Holders of OpCo common units will generally have the right to cause Falcon Minerals Operating Partnership, LP (“OpCo”), to redeem all or a portion of their OpCo common units in exchange for shares of Class A common stock; provided that the Company may, at its option, effect a direct exchange of such shares of Class A common stock for such OpCo common units in lieu of such a redemption by OpCo. Upon the future redemption or exchange of OpCo common units held by a Contributor, a corresponding number of shares of Class C common stock will be cancelled. 

 

Earn-Out Consideration

 

Pursuant to the Contribution Agreement (as defined in the Report), Royal (as defined in the Report) is entitled to receive earn-out consideration to be paid in the form of OpCo common units (and a corresponding number of shares of Class C common stock) if the 30-day volume-weighted average price (“30-Day VWAP”) of the Class A common stock equals or exceeds certain hurdles set forth in the Contribution Agreement. If the 30-Day VWAP of the Class A common stock is $12.50 or more per share at any time within the seven (7) years following the Closing Date, Royal will receive (i) an additional 10 million OpCo common units (and an equivalent number of shares of Class C common stock), plus (ii) an amount of OpCo common units (and an equivalent number of shares of Class C common stock) equal to (x) the amount by which annual cash dividends paid on each share of Class A common stock exceeds $0.50 in each year between the Closing Date (as defined in the Report) and the date the first earn-out is achieved (with any dividends paid in the stub year in which the first earn-out is achieved annualized for purposes of determining what portion of such dividends would have, on an annual basis, exceeded $0.50), multiplied by 10 million, (y) divided by $12.50. If the 30-Day VWAP of the Class A common stock is $15.00 or more per share at any time within the seven (7) years following the Closing Date (which $15.00 threshold is reduced by the amount by which annual cash dividends paid on each share of Class A common stock exceeds $0.50 in each year between the Closing Date and the date the earn-out is achieved, but not below $12.50), Royal will receive an additional 10 million OpCo common units (and an equivalent number of Class C common stock).

 

 Preferred Stock

 

Our A&R Charter authorizes 1,000,000 shares of preferred stock and provides that shares of preferred stock may be issued from time to time in one or more series. Our board is authorized to fix the voting rights, if any, designations, powers, preferences, the relative, participating, optional or other special rights and any qualifications, limitations and restrictions thereof, applicable to the shares of each series. Our board is able to, without stockholder approval, issue preferred stock with voting and other rights that could adversely affect the voting power and other rights of the holders of the common stock and could have anti-takeover effects. The ability of our board to issue preferred stock without stockholder approval could have the effect of delaying, deferring or preventing a change of control of us or the removal of existing management. We have no preferred stock outstanding at the date hereof.

Records:
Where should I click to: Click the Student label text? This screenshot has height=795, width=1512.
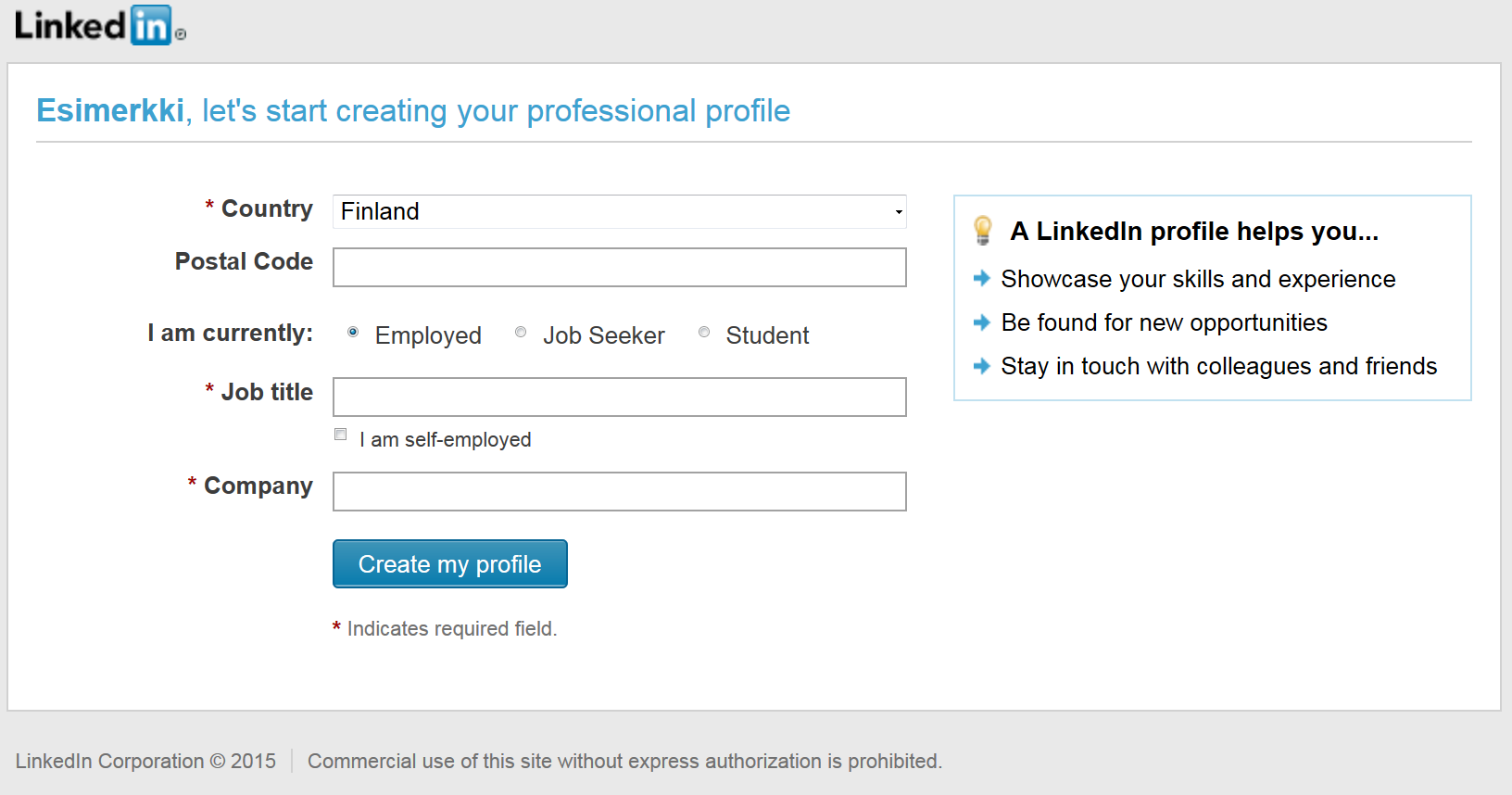click(767, 335)
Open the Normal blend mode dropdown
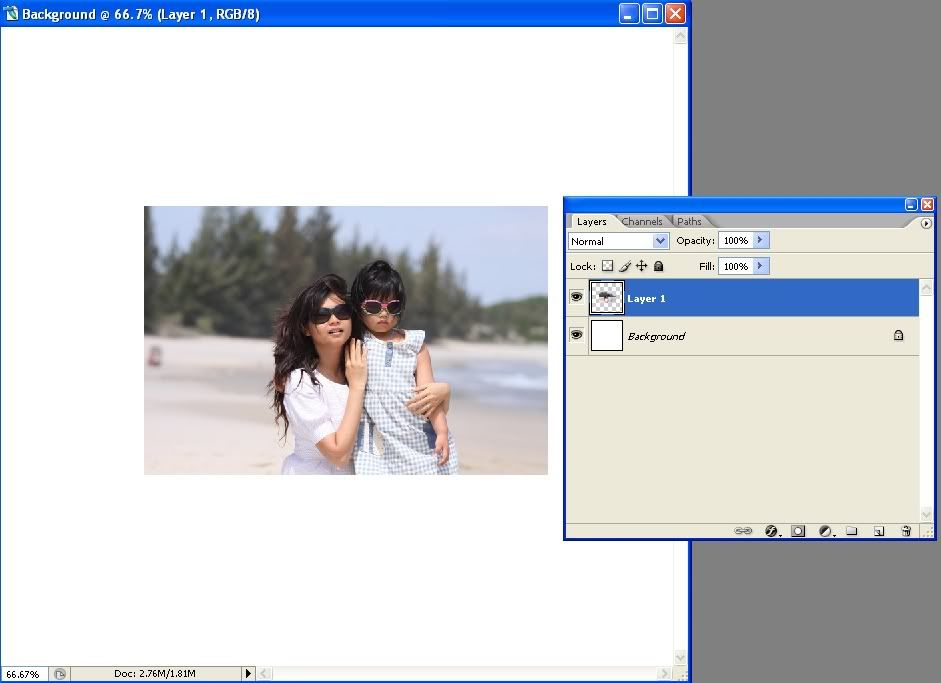The width and height of the screenshot is (941, 683). pos(619,241)
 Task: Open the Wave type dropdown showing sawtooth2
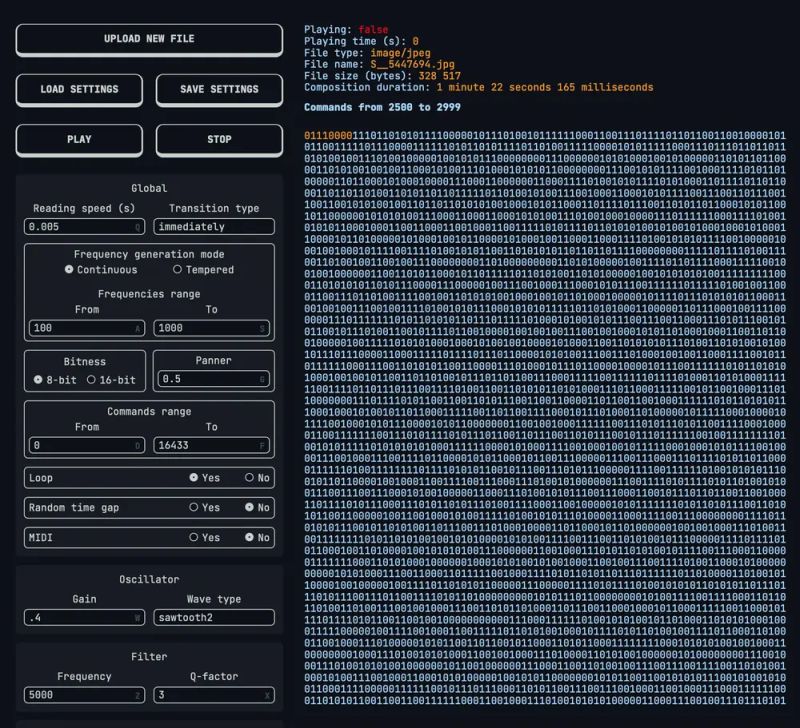(x=213, y=617)
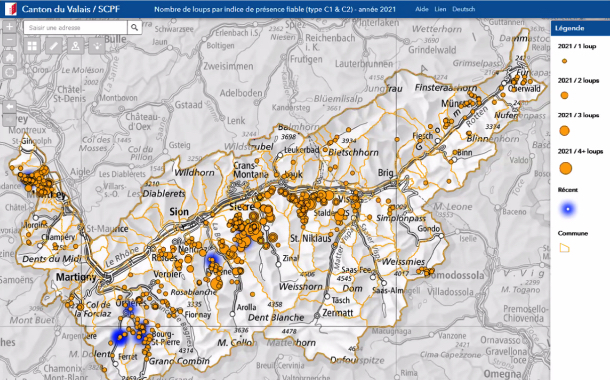The height and width of the screenshot is (380, 610).
Task: Click the Canton du Valais logo
Action: pos(11,9)
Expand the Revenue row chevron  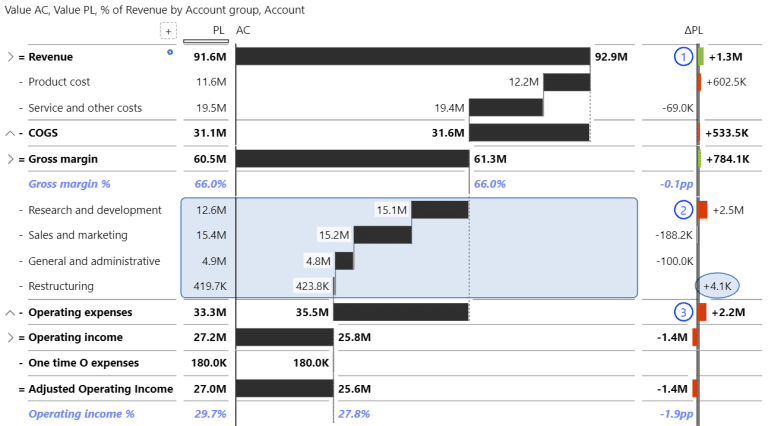[10, 58]
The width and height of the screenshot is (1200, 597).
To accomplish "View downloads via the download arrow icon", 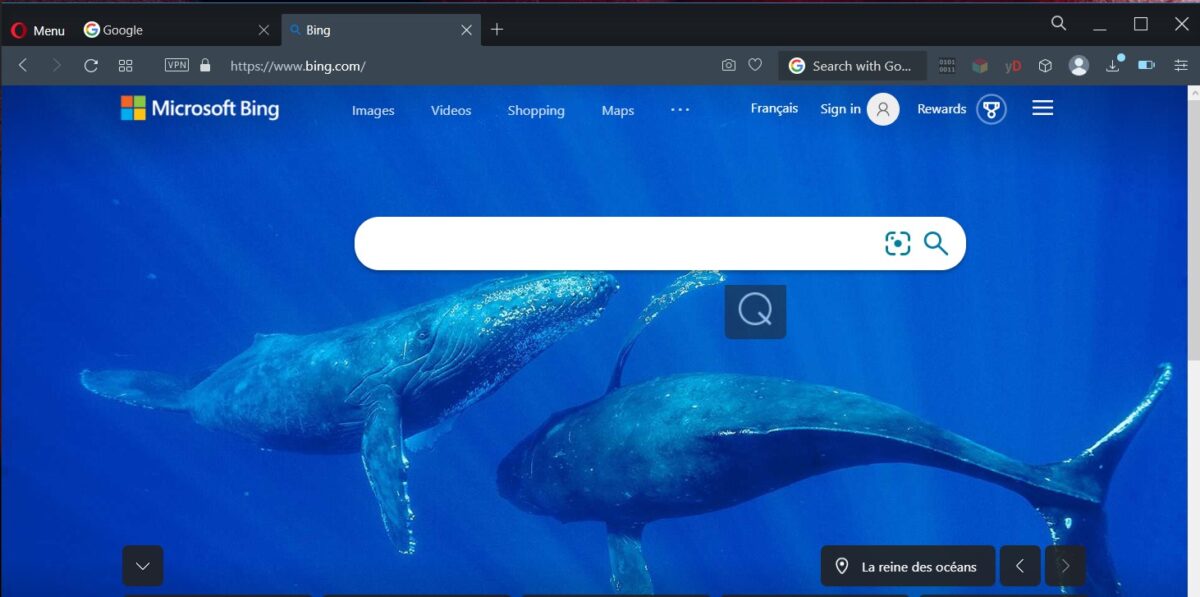I will click(x=1112, y=64).
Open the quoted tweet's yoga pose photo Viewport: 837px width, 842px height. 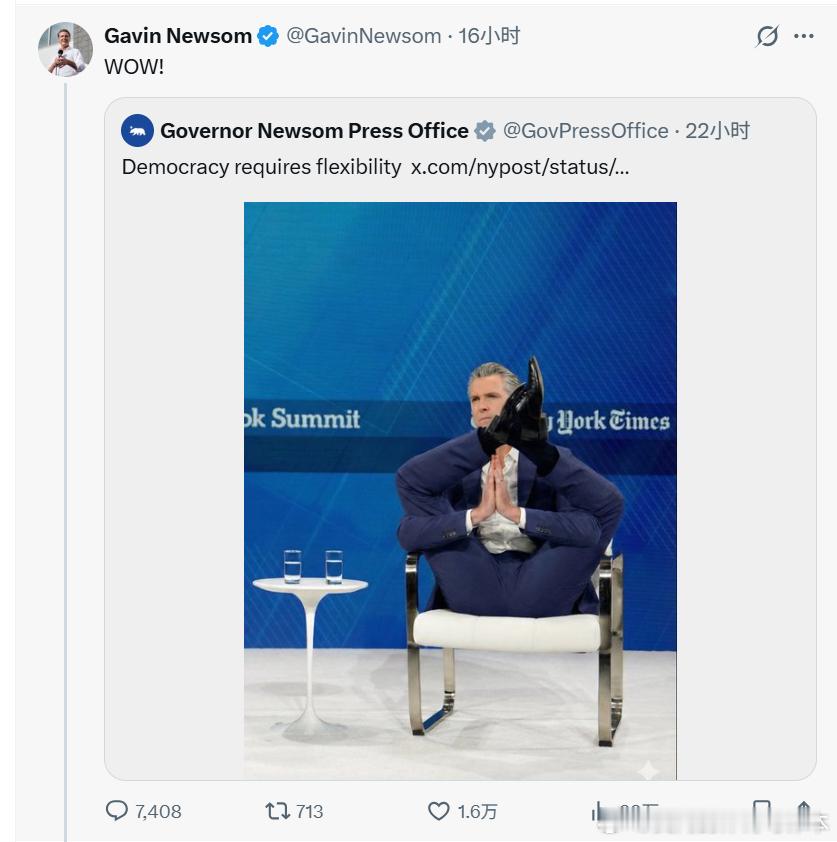460,490
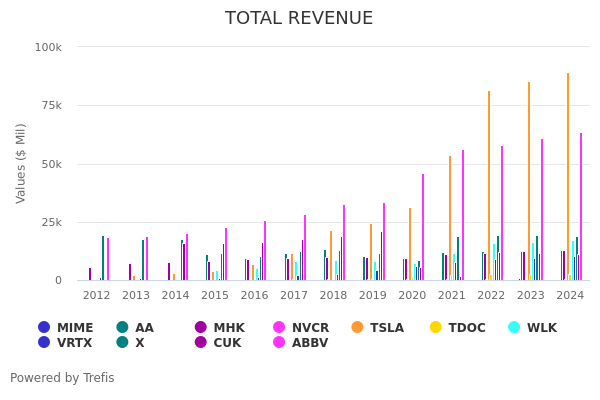The image size is (600, 400).
Task: Click the purple MHK legend marker
Action: click(x=200, y=327)
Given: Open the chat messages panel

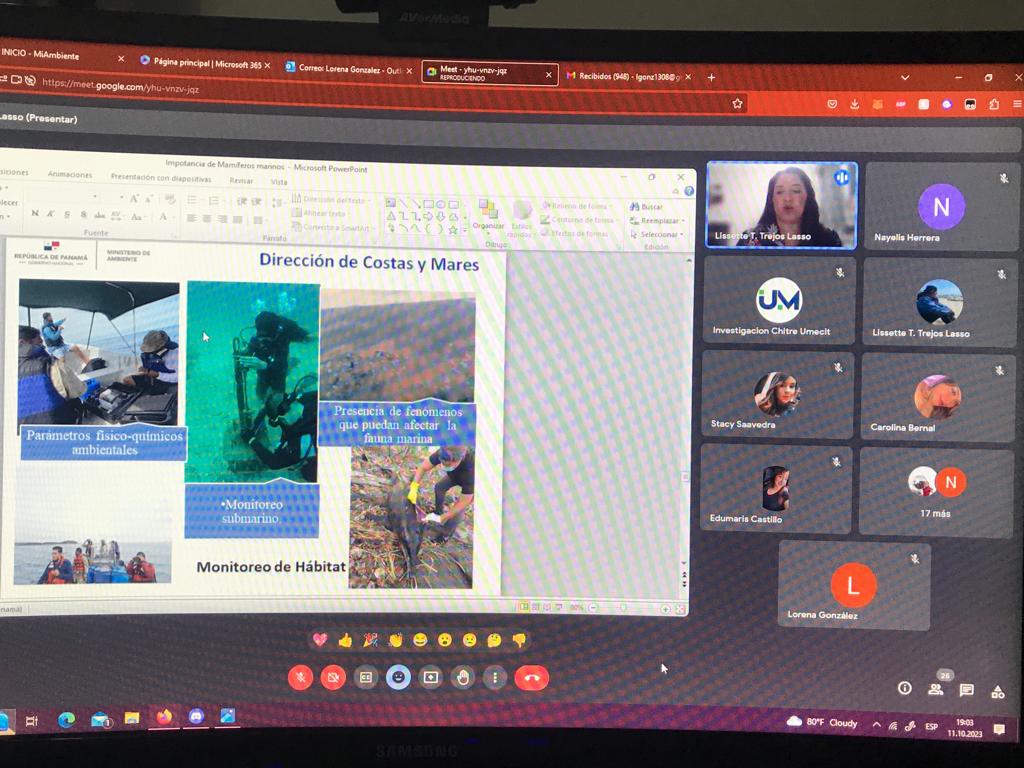Looking at the screenshot, I should click(967, 689).
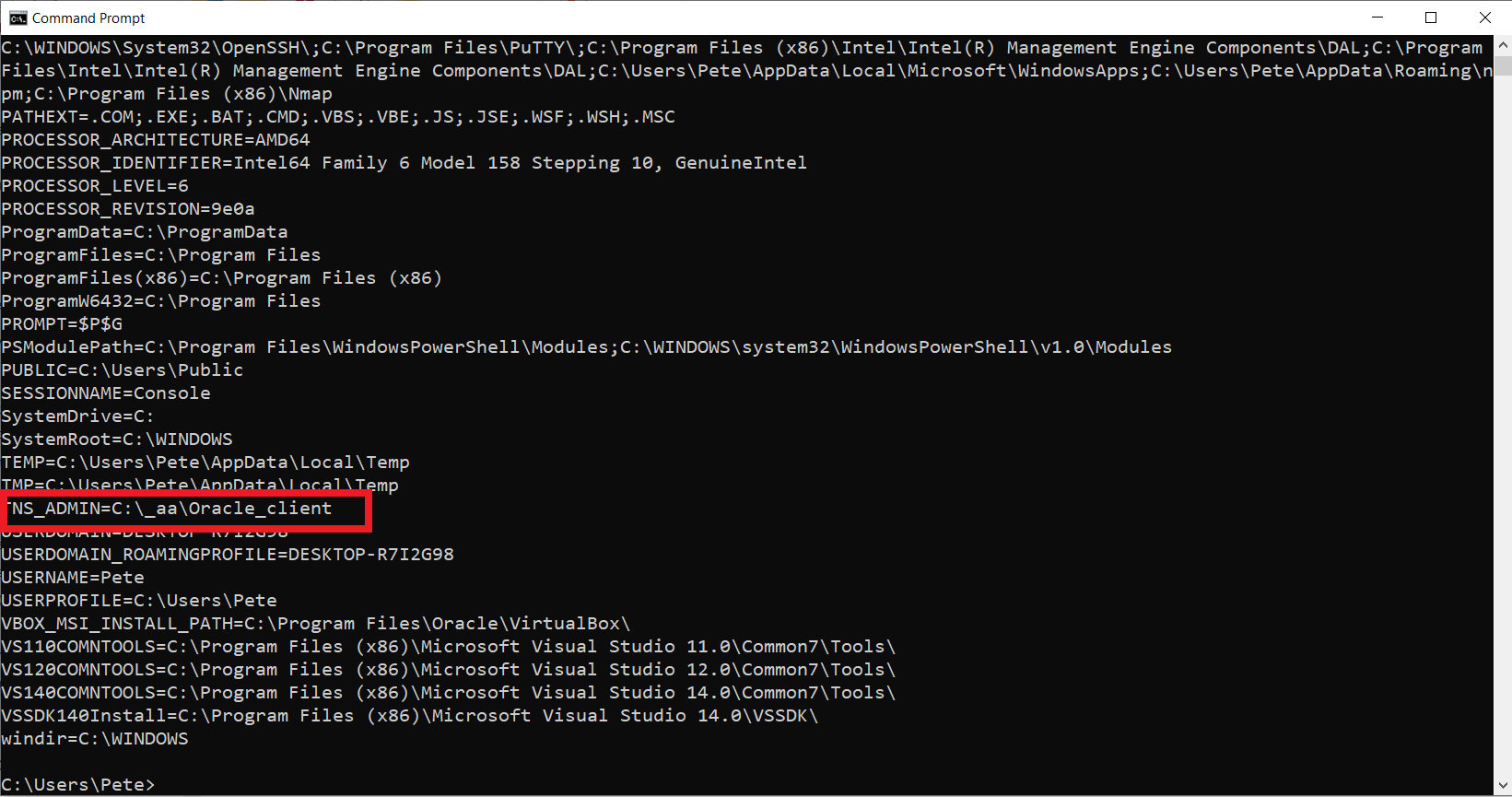Click the SESSIONNAME=Console line
The image size is (1512, 797).
point(106,393)
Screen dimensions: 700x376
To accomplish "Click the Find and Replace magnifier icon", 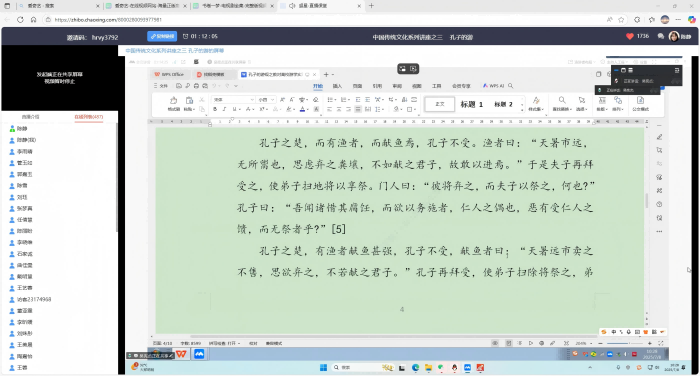I will coord(562,100).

Goal:
Answer these from the passage on OpCo units, earn-out consideration, and preferred stock:
1. What happens to the corresponding shares of Class C common stock when OpCo common units held by a Contributor are redeemed or exchanged?
2. Within how many years after the Closing Date must the 30-Day VWAP of the Class A common stock reach $12.50 or more per share for Royal to receive the first earn-out?
3. How many shares of preferred stock does the A&R Charter authorize?

Exercise result:
1. They are cancelled.
2. Seven years.
3. 1,000,000 shares.